Satu jam pertama jalan, Everest Base Camp belum bakal kelihatan, tertutup gugusan puncak-puncak lain. Kami berjalan di tengah lembah, di atas Khumbu Glacier, diapit puncak Pumo Ri dan Nuptse yang megah. Sesekali terdengar bunyi dentuman yang berasal dari pergerakan balok-balok es raksasa di bawah permukaan. Khumbu Glacier ini memang benar-benar es. Misalnya nih kita naik gunung di daerah tropis, kan di dasar lembah itu sungai, nah.
.
.
.
Nungguin ya?
Nah, Khumbu Glacier ini semacam sungai besar yang membeku, dan aer sungainya jadi es. Jadi kita ini jalan di atas sungai, tapi es. Cuman, namanya es tetep bakal cair kayak bonus tahunan (meskipun cairnya lama). Es yang mencair inilah yang menyebabkan pergerakan di bawah permukaan, dan tabrakan atau gesekan balok-balok es raksasa itu yang menghasilkan bunyi dentuman dari dalam perut bumi. Gak lah kejauhan kalo perut bumi. Amandel bumi doang ini.

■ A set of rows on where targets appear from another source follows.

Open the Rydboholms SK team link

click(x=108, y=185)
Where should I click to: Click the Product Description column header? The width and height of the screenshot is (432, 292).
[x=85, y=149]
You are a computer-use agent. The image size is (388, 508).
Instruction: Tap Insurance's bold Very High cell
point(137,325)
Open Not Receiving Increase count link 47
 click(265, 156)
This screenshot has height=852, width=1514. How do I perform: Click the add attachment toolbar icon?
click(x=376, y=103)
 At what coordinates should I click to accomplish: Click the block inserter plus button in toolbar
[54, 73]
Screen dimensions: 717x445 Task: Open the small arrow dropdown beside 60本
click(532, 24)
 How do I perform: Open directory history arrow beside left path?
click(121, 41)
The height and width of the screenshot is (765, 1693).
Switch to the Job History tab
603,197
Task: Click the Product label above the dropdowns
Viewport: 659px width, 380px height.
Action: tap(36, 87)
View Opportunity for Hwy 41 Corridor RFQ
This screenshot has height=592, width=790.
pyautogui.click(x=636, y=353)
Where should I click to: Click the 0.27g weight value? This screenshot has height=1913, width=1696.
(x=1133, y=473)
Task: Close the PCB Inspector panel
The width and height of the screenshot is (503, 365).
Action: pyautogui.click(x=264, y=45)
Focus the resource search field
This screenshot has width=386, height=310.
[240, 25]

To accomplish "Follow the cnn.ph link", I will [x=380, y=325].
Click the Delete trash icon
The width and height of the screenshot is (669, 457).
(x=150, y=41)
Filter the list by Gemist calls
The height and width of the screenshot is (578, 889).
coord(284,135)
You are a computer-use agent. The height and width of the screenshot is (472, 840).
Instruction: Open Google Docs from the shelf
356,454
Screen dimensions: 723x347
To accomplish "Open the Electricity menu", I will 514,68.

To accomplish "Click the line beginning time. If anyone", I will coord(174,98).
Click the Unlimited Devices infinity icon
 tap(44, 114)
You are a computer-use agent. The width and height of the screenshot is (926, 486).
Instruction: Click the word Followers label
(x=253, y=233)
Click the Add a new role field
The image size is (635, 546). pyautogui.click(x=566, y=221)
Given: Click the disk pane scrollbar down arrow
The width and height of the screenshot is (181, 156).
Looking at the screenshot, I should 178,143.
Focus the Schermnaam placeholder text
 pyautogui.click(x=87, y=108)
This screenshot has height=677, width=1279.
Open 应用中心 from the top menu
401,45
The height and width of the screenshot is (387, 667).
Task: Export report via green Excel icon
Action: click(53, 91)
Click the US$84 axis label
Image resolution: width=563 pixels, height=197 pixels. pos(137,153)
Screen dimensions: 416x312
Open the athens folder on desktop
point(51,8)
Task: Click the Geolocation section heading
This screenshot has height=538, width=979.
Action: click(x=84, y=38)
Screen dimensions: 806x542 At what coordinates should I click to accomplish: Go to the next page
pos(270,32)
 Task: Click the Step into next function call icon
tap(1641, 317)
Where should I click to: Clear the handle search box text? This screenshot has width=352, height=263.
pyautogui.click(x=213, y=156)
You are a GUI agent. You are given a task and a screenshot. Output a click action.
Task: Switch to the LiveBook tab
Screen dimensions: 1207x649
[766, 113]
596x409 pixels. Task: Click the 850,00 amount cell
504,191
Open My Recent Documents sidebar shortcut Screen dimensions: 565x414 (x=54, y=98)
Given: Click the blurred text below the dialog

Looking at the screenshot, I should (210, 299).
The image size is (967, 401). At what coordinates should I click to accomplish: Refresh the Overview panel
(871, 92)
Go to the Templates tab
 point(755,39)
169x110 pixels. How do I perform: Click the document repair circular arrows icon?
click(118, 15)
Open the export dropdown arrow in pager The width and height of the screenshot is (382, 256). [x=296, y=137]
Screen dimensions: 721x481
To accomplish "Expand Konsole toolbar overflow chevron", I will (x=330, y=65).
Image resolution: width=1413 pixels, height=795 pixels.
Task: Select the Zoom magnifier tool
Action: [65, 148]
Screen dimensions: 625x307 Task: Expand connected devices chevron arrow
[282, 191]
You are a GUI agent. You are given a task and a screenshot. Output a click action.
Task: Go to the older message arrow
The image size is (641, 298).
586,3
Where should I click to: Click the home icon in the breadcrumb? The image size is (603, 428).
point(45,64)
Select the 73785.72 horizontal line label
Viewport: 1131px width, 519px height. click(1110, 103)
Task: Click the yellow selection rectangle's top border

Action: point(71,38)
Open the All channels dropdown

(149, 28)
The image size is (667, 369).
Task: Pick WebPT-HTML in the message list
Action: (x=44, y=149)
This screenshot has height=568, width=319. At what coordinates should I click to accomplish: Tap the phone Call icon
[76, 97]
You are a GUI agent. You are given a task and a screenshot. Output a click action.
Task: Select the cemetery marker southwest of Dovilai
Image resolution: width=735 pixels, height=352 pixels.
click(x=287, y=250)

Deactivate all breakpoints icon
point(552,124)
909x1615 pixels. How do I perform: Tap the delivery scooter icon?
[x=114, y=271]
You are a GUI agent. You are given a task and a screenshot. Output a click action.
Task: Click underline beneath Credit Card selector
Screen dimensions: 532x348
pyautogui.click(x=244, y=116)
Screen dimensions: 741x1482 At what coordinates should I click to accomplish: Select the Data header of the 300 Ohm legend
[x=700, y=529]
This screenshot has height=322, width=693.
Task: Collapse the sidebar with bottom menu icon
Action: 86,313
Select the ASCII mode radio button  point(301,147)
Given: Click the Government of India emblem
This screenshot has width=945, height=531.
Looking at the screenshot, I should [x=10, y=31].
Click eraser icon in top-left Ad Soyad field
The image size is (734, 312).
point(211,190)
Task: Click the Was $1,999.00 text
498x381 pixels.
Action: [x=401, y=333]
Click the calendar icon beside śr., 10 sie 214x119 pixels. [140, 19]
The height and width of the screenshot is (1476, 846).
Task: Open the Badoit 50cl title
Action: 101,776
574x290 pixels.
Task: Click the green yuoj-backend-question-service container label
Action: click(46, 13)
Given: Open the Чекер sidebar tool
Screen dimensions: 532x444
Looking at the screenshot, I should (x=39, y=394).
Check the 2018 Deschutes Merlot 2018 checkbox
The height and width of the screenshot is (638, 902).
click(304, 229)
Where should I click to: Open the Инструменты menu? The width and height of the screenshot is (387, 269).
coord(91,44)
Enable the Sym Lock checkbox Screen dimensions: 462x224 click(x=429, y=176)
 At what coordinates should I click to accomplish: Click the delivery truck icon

Sayangnya pencairan es di Khumbu Glacier semakin hari semakin cepat, berbanding terbalik dengan invoice. Pemicunya? Jangan tanya ke kadrun ya, mereka jawabnya pasti Jokowi. Pemicu betapa cepatnya Khumbu Glacier ini mencair (dan menyusut) adalah Global Warming. Iya, efeknya nyata, dan Himalaya tetep kena dampak walaupun polusi udaranya berasal dari belahan dunia lain. Akan datang masa ketika Everest tidak lagi tertutup es dan salju, tapi tersisa puncak berbatu yang hanya bisa didaki menggunakan metode artificial climbing.
EVEREST BASE CAMP
Hampir 3 jam dari Gorak Shep.
Sekelompok orang sedang berfoto di depan batu besar setinggi Hakeem Olajuwon. Wajah mereka sumringah. Senyum mereka lebar-lebar. Yang pegang kamera gak senyum, karena itu Rahman yang dimintain tolong buat motoin. Di batu itu terpylox tulisan warna merah: EVEREST BASE CAMP.
Jir.
Sejak kapan “terpylox” adalah kosakata.
But yeah, penanda Everest Base Camp yang terkenal ini adalah batu berpylox itu. Karena bukan musim pendakian juga, di basecamp sama sekali tidak ada tenda yang berdiri. Dateng deh di bulan September, gak ada juga sih. Musim ujan cuy. Adanya di bulan Maret ke Mei doang waktu summer, atau Oktober-November pas winter climbing season (tapi jarang ada juga karena success ratenya yang rendah).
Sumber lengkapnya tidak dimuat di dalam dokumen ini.